While yet, however, in the state of formation as regards this resolution, I went frequently to the theatre—or school of morals, as its friends have humorously called it. I will not say whether any desired amelioration took place or not in my own morals through the agency of the stage; but if not enlightened and refined by everything I saw there, I sometimes was certainly very much surprised. Now that I go no more, or very, very rarely, I avail myself of the resulting leisure to set down, for the instruction of posterity, some account of performances I witnessed in the years 1868-69, which I am persuaded will grow all the more curious, if not incredible, with the lapse of time.

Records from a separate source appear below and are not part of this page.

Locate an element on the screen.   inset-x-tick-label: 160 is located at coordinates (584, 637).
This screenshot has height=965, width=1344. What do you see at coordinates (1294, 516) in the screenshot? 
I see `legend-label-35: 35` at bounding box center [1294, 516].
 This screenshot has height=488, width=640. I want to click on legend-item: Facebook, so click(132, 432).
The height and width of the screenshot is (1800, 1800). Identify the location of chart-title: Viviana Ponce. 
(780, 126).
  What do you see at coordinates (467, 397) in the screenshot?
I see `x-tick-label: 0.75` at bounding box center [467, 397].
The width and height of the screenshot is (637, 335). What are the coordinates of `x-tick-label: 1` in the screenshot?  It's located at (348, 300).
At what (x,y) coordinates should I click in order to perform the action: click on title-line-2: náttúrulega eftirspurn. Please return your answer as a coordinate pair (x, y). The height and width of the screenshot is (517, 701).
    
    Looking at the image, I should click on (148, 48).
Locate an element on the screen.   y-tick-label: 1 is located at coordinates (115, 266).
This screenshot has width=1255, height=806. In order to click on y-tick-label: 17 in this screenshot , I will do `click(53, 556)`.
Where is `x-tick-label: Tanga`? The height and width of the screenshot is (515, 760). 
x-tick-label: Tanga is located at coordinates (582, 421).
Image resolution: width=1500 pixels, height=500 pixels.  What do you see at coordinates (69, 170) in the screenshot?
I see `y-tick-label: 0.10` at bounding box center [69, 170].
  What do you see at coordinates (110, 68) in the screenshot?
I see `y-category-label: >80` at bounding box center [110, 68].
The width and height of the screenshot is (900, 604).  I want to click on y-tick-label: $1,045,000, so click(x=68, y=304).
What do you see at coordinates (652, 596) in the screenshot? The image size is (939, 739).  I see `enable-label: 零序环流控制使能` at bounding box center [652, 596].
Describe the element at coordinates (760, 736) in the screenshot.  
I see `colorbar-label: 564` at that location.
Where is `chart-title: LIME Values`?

There is this satisfaction in living, namely, that whatever we do will one day wear an air of picturesqueness and romance, and will win the fancy of people coming after us. This stupid and commonplace present shall yet appear the fascinating past; and is it not a pleasure to think how our rogues of descendants—who are to enjoy us aesthetically—will be taken in with us, when they read, in the files of old newspapers, of the quantity of entertainment offered us at the theatres during the years mentioned, and judge us by it? I imagine them two hundred years hence looking back at us, and sighing, “Ah! there was a touch of the old Greek life in those Athenians! How they loved the drama in the jolly Boston of that day! That was the golden age of the theatre: in the winter of 1868-69, they had dramatic performances in seven places, of every degree of excellence, and the managers coined money.” As we always figure our ancestors going to and from church, they will probably figure us thronging the doors of theatres, and no doubt there will be some historical gossiper among them to sketch a Boston audience in 1869, with all our famous poets and politicians grouped together in the orchestra seats, and several now dead introduced with the pleasant inaccuracy and uncertainty of historical gossipers. “On this night, when the beautiful Tostée reappeared, the whole house rose to greet her. If Mr. Alcott was on one of his winter visits to Boston, no doubt he stepped in from the Marlborough House,—it was a famous temperance hotel, then in the height of its repute,—not only to welcome back the great actress, but to enjoy a chat between the acts with his many friends. Here, doubtless, was seen the broad forehead of Webster; there the courtly Everett, conversing in studied tones with the gifted So-and-so. Did not the lovely Such-a-one grace the evening with her presence? The brilliant and versatile Edmund Kirke was dead; but the humorous Artemas Ward and his friend Nasby may have attracted many eyes, having come hither at the close of their lectures, to testify their love of the beautiful in nature and art; while, perhaps, Mr. Sumner, in the intervals of state cares, relaxed into the enjoyment,” etc. “Vous voyez bien le tableau!”